I often hear people describe all native plants as good and all non-native species as invasive or bad, and I become concerned. Life just isn’t that simple, especially in Mother Nature’s garden. Non-native species are exotic, meaning they didn’t originate here, but it doesn’t mean they’re all invasive, totally out-of-control garden thugs. There’re lots of shades of gray about what’s good or bad.
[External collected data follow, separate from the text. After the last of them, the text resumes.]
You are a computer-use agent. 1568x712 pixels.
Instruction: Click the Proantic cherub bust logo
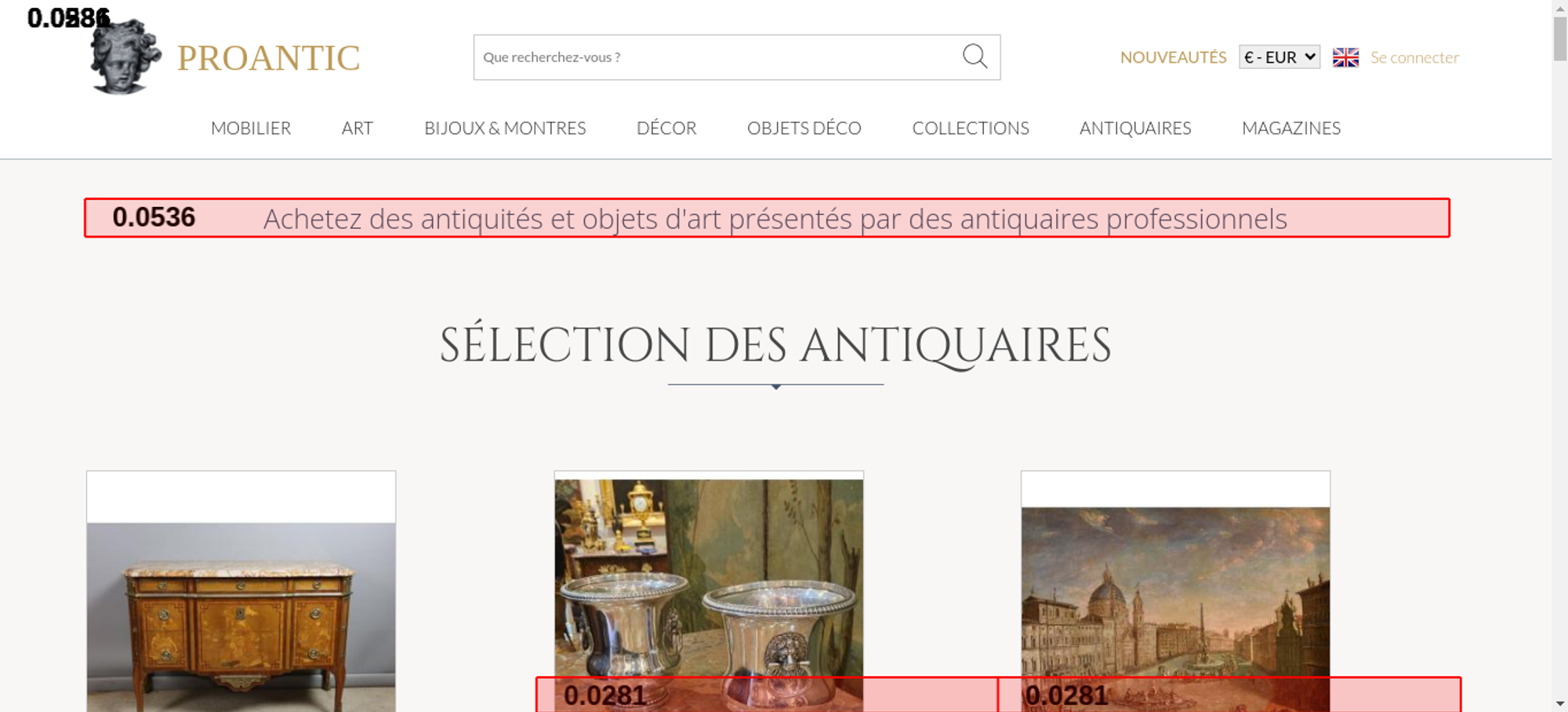[125, 58]
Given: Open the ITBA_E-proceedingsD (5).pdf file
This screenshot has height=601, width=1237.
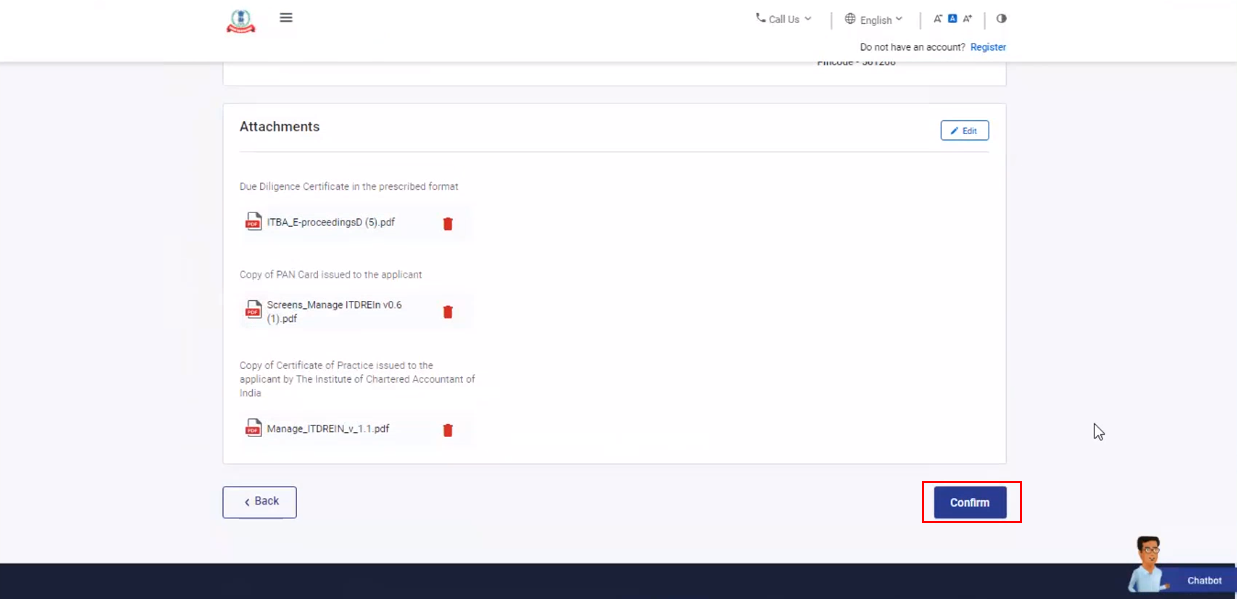Looking at the screenshot, I should (x=330, y=222).
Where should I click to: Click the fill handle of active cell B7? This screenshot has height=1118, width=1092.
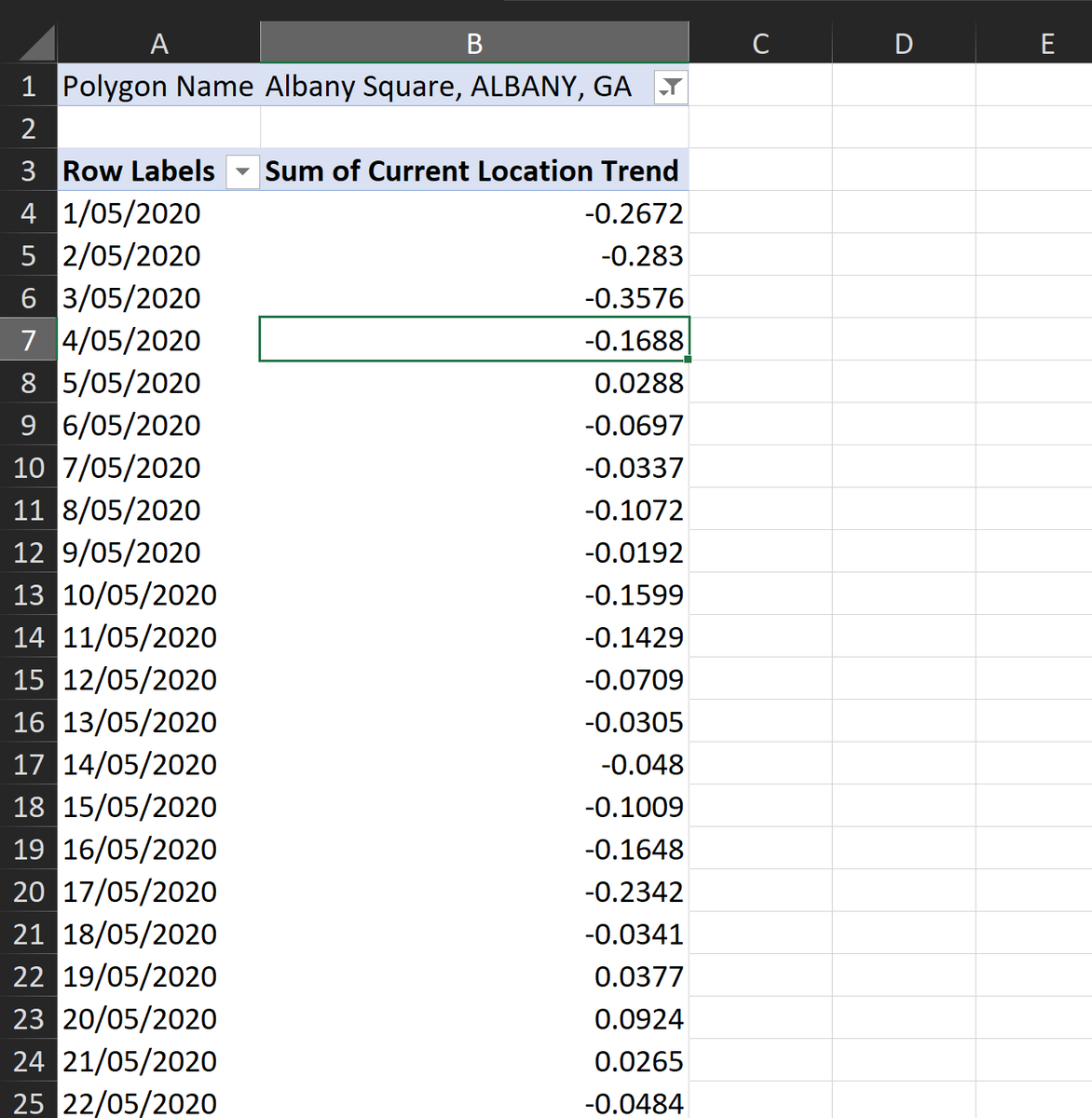pos(688,361)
I found just such a case in my garden recently, a very robust looking honeyvine milkweed (Cynanchum laeve) winding its way through one of my favorite conifers. It’s native to Virginia and much of the eastern half of the United States. At first glance, this plant looks quite similar to morning glories. It has heart-shaped leaves and it’s a very good climber. The blooms, however, are small with greenish white petals that are only 1/4-inch long. Surprisingly, it’s a member of the milkweed family and is also known as climbing milkweed.

Honeyvine milkweed isn’t very particular about where it grows — fencerows, disturbed areas, yards and fields, and vegetable gardens — just about anywhere its seeds germinate. This plant can climb at least 20 feet and has a strong taproot that can grow 6 feet deep. Digging doesn’t easily remove honeyvine milkweed since it’s so difficult to get the entire taproot. Forget it’s in your garden and it will produce typical milkweed seed pods full of countless seeds capable of floating quite some distance on even a gentle breeze. So … honeyvine milkweed is a problem in both home gardens and fields of no-till crops. Most extension office websites provide instructions on how to eradicate it.

And now for the good news about this plant: It’s a milkweed and, as such, serves as a host plant to monarch butterfly larvae. In fact, a recent study found monarch larvae developed slightly faster when feeding on honeyvine milkweed than on common milkweed. So, this plant may be a more important host plant than had previously been thought. Various types of native bees also visit the blooms throughout the summer.

As far as I’m concerned, it’s a plant at your own peril species. It’s not welcome in my garden, but it’s nice to know what it is and has some useful characteristics. Happy wildflower hunting, and be careful on these hot, humid, late-summer days.